A diet is a fixed plan of eating and drinking where the daily intake and the type of food are specifically planned out, usually in order to achieve weight loss. However, not all diets are designed for weight loss; there are diets for lowering cholesterol, living a healthier life, and many others. Given that, we’ve compiled the basics of the most popular diets out there.
The Atkins diet is a low-carbohydrate diet that focuses on controlling the levels of insulin, usually recommended for weight loss. In other words, you can eat as much fat and protein as you want, as long as you avoid carbohydrates.
When the daily intake of refined carbohydrates is high, the insulin level becomes unstable, continually rising and falling. High insulin levels make it less likely for the body to use stored fat as a source of energy, which causes weight gain.

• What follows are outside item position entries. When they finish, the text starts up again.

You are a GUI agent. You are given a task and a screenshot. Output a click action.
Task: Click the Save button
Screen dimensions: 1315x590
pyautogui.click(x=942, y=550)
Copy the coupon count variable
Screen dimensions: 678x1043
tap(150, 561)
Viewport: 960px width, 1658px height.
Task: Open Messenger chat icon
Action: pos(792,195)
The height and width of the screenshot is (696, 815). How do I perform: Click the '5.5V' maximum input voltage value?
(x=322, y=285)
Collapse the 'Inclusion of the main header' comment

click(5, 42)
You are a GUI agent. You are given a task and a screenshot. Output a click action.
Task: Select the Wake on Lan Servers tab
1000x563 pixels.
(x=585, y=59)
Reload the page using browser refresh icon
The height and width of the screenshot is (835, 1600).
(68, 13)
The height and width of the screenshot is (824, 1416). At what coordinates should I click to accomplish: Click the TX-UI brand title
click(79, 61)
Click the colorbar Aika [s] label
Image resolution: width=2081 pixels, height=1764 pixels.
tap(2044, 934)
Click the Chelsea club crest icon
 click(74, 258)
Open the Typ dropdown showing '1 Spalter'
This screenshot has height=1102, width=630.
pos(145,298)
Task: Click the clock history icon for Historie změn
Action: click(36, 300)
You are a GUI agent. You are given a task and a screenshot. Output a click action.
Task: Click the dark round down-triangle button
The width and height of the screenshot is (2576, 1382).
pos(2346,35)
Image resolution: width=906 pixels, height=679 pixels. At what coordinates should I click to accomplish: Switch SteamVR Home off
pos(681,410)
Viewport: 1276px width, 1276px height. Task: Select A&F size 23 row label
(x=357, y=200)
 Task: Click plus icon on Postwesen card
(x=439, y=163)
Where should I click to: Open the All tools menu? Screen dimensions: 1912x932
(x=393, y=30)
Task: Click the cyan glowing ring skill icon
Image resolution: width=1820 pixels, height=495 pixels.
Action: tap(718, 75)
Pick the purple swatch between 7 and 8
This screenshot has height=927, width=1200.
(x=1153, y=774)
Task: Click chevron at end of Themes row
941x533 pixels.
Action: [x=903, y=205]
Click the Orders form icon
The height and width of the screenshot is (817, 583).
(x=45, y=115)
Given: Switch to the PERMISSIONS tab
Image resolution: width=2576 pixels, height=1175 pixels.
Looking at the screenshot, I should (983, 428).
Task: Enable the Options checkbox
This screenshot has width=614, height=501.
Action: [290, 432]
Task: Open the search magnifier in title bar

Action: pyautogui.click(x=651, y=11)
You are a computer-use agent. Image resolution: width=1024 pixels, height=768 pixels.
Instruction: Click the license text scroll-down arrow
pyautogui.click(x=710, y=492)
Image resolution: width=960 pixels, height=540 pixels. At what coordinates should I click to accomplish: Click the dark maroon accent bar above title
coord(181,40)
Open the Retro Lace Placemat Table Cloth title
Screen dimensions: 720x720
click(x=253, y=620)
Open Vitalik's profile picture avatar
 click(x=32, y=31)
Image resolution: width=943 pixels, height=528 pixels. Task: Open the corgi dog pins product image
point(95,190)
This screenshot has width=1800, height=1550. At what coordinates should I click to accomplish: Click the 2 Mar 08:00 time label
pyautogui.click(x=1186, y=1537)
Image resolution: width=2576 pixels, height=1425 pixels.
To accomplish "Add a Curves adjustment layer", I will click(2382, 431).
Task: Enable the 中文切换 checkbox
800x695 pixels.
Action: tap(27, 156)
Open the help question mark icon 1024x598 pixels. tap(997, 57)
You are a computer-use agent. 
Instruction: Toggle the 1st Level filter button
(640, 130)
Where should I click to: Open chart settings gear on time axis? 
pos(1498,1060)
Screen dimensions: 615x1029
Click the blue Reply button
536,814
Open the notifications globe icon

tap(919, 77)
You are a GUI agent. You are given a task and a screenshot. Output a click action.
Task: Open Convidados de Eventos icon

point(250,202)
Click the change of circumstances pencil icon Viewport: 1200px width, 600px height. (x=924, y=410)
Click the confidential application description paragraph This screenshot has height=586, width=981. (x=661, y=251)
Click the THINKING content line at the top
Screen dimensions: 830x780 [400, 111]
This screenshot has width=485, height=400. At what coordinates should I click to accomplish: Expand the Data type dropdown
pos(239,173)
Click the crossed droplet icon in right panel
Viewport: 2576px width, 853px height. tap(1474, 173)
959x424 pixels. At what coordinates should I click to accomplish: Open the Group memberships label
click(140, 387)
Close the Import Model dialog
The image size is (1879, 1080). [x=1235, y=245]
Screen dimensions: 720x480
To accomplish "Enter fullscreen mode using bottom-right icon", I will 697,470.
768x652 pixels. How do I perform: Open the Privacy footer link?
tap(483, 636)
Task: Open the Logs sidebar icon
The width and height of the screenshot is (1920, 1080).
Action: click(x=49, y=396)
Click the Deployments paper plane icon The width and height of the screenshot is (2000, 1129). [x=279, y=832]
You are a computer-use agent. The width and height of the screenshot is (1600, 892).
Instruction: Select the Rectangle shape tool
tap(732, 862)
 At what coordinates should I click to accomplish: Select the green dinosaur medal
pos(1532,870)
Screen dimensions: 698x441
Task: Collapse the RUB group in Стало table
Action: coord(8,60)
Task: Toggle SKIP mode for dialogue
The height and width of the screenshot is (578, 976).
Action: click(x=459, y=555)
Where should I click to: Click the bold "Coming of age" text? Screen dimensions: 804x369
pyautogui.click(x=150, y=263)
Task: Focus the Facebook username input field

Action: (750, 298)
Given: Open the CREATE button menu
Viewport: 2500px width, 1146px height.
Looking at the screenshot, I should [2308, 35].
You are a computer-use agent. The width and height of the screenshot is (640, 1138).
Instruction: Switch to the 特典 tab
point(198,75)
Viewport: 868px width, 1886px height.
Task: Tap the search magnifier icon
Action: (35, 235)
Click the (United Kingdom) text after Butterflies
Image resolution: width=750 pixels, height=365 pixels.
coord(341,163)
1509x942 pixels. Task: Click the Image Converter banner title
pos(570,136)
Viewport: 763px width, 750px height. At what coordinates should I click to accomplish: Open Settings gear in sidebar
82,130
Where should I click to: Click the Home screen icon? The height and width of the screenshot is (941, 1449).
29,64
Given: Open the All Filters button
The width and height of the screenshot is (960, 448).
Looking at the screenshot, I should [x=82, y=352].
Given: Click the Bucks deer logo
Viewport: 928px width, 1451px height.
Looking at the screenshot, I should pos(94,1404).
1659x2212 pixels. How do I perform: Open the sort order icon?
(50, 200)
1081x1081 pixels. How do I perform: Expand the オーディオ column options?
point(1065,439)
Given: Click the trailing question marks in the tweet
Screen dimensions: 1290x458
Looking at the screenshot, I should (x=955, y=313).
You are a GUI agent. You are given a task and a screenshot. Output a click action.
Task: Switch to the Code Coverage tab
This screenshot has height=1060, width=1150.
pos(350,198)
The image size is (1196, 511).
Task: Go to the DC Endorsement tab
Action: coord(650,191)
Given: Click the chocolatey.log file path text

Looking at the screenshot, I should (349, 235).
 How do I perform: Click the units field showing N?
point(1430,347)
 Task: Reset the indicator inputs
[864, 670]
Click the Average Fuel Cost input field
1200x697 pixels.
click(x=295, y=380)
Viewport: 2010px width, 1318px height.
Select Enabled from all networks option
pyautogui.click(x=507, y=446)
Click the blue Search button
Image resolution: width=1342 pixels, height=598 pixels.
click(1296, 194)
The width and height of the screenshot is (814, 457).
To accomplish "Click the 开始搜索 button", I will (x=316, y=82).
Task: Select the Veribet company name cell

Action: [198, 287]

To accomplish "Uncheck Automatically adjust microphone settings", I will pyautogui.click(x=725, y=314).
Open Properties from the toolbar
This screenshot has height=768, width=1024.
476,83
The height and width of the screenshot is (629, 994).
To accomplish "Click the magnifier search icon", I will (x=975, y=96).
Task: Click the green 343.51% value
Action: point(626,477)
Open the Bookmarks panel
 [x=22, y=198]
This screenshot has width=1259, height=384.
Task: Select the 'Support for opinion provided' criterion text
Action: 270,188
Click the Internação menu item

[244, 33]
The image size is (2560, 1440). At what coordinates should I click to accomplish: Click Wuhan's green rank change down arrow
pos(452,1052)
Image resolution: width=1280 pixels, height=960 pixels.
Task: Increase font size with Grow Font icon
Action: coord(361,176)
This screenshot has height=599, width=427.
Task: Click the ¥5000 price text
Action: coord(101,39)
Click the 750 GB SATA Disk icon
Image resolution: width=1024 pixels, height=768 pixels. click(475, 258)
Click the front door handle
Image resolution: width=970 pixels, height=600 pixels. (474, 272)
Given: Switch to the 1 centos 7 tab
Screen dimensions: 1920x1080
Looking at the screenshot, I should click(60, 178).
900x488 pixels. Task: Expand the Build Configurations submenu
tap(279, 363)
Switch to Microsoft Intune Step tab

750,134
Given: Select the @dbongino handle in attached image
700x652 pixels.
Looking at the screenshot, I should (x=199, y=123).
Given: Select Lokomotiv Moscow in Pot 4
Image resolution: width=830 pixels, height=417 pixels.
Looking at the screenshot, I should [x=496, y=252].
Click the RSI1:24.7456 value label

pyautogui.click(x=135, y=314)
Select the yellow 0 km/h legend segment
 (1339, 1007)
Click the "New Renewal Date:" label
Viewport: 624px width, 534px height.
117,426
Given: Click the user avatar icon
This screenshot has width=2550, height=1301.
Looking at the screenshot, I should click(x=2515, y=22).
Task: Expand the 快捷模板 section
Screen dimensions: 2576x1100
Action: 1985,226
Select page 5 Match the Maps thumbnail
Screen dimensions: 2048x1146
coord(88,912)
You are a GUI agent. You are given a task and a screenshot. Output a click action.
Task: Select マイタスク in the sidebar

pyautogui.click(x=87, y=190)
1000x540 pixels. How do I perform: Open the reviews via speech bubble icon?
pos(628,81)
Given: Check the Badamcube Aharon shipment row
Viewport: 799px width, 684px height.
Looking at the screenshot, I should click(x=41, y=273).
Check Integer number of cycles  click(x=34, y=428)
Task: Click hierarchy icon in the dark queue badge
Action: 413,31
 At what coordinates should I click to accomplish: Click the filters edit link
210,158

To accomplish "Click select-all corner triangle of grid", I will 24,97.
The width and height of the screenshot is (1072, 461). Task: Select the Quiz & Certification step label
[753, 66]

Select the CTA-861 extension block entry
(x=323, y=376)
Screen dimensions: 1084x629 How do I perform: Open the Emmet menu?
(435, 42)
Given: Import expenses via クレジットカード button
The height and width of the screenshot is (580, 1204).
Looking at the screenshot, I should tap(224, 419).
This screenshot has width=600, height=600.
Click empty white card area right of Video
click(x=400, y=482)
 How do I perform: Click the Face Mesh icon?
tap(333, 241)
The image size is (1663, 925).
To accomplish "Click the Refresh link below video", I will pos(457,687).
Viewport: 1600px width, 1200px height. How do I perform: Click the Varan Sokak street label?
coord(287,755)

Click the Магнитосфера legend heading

Dr. Robert Atkins, an American physician, promoted the Atkins diet in the early 1970s. He encouraged people to eat more high-fiber vegetables and avoid the consumption of sugar, high-fructose corn soup and flour. Although the Atkins diet has been popular around the world, it comes with certain risks. According to the Physician Commission for Responsible Medicine, low-carb diets can cause osteoporosis, kidney disease, and the formation of kidney stones.
The ketogenic diet is a very low-carb, high-fat diet that offers many health benefits. According to more than 20 randomized studies, this type of diet is used as a treatment for epilepsy, diabetes, cancer, and Alzheimer disease.
The diet involves reducing the intake of carbohydrates, thus allowing the body to use fat as fuel and burn it. Ketogenic diet shifts your metabolism away from carbs through a process called ketosis.
When the sugar is in short supply, the liver increases the production of small molecules called ketones. They are usually used as an alternative fuel source for the body, especially when you eat less carbs. The brain is a demanding organ that spends a lot of energy on various processes, and it can feed only on glucose or ketones.
The Ketogenic diet causes your entire body to switch its fuel supply, burning fat 24/7. When insulin levels are insufficient, our bodies start burning fat at a rapid pace. This diet is good if you are trying to lose weight, but it has numerous health benefits as well.
A vegan diet contains only food made from plants, including vegetables, grains, nuts, and fruits. Vegans don’t eat animal source foods, dairy products and eggs, which often results in numerous health benefits, the most notable one being improved sugar control. This is how a healthy vegan diet looks like:
- At least five portions of a variety of vegetables and fruits every day
- Meals cooked with potatoes, rice, bread, and pasta
- Dairy substitutes, such as soya drinks and yogurts (preferably low fat and low sugar options)
- Pulses that are high in protein, like beans
- Small amounts of unsaturated oils and spreads
- Plenty of fluids (6-8 cups is the recommended dose)
Veganism is very popular nowadays, and for many people it represents a way of living. Vegans undergo this strict diet for ethical, environmental, or health reasons. The point is to exclude all forms of animal exploitation whether for food or for other purposes. However, a vegan diet requires a lot of planning and understanding what it takes to get all the nutrients your body needs. If not done right, it can cause severe calcium, iron, and vitamin B12 deficiency.